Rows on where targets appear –
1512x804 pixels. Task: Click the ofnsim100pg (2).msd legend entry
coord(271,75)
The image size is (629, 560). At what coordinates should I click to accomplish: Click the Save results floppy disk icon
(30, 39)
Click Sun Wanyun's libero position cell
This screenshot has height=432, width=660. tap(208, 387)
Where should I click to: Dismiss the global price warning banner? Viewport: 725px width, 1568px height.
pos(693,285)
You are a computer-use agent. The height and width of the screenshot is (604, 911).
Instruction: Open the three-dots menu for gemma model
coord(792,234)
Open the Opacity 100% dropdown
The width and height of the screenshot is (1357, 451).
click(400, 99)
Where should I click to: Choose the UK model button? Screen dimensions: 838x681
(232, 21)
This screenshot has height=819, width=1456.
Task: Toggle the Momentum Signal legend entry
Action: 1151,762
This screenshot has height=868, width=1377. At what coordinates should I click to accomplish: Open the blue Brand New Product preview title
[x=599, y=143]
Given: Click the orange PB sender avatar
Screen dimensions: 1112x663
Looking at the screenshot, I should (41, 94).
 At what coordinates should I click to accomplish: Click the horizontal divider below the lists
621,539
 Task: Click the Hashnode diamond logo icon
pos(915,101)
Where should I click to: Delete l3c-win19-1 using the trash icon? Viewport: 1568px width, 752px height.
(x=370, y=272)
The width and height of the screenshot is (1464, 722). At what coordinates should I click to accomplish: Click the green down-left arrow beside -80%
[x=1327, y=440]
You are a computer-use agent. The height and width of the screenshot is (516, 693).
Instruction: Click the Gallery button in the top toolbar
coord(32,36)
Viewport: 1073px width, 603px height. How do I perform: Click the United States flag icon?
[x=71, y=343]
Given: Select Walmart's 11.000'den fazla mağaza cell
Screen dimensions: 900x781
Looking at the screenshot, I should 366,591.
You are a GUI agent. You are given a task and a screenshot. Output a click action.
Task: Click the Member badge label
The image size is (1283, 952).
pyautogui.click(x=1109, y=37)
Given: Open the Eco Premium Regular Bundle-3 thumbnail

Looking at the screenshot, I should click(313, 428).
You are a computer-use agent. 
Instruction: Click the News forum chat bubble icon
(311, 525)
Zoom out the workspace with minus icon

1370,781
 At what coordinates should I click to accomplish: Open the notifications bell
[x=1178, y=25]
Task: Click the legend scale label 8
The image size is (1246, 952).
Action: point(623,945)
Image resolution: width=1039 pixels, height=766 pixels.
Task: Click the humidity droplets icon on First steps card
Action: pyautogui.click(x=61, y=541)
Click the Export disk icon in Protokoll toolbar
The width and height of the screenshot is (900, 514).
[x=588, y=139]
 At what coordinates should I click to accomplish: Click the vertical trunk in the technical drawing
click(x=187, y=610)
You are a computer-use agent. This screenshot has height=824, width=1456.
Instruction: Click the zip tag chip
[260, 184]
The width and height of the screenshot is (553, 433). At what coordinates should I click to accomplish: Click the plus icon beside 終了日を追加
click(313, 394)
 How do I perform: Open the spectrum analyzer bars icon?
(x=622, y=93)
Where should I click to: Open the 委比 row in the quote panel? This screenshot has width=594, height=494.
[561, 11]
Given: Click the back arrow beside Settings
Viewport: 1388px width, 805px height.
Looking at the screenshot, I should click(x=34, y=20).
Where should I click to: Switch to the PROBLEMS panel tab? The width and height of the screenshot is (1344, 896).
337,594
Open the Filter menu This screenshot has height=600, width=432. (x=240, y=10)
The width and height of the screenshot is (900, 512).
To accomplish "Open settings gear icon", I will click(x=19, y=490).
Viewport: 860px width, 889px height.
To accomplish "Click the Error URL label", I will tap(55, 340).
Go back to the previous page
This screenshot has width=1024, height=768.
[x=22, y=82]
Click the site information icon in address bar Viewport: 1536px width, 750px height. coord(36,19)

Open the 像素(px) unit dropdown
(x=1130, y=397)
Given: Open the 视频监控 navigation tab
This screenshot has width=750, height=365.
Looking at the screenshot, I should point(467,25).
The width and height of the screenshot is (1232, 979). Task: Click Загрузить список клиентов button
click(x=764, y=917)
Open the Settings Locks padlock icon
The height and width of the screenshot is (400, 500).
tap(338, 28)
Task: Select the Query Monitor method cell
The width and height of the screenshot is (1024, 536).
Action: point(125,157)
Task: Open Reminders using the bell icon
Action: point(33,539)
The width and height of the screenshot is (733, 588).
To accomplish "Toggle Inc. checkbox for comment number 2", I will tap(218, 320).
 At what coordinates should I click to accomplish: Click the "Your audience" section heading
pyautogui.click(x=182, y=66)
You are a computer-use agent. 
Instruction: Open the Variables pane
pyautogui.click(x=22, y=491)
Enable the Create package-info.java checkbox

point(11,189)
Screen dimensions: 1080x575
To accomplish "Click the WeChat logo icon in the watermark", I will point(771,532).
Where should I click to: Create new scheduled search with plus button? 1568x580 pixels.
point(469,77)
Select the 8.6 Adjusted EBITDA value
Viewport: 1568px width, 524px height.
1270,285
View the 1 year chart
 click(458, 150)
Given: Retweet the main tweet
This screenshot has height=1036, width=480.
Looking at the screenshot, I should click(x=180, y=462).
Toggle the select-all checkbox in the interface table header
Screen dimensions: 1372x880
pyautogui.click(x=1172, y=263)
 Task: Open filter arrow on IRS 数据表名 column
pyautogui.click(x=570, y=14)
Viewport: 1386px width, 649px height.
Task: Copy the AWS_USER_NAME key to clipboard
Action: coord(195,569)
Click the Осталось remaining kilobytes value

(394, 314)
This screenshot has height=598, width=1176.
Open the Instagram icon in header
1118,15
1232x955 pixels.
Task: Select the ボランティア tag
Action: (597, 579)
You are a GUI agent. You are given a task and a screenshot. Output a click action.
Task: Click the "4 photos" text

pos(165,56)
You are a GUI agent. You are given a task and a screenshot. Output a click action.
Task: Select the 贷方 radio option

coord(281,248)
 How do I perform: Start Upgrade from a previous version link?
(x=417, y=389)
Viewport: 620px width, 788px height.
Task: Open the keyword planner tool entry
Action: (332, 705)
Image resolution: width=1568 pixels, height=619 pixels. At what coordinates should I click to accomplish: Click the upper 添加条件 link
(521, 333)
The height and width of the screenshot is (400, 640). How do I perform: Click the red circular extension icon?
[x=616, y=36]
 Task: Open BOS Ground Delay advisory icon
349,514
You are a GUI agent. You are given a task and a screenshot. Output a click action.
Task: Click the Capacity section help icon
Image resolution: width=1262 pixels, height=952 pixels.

PROBLEM REQUIREMENTS –
Count the lines of the records that contain the word "will". Give only the number.

WRITTEN RESPONSE –
4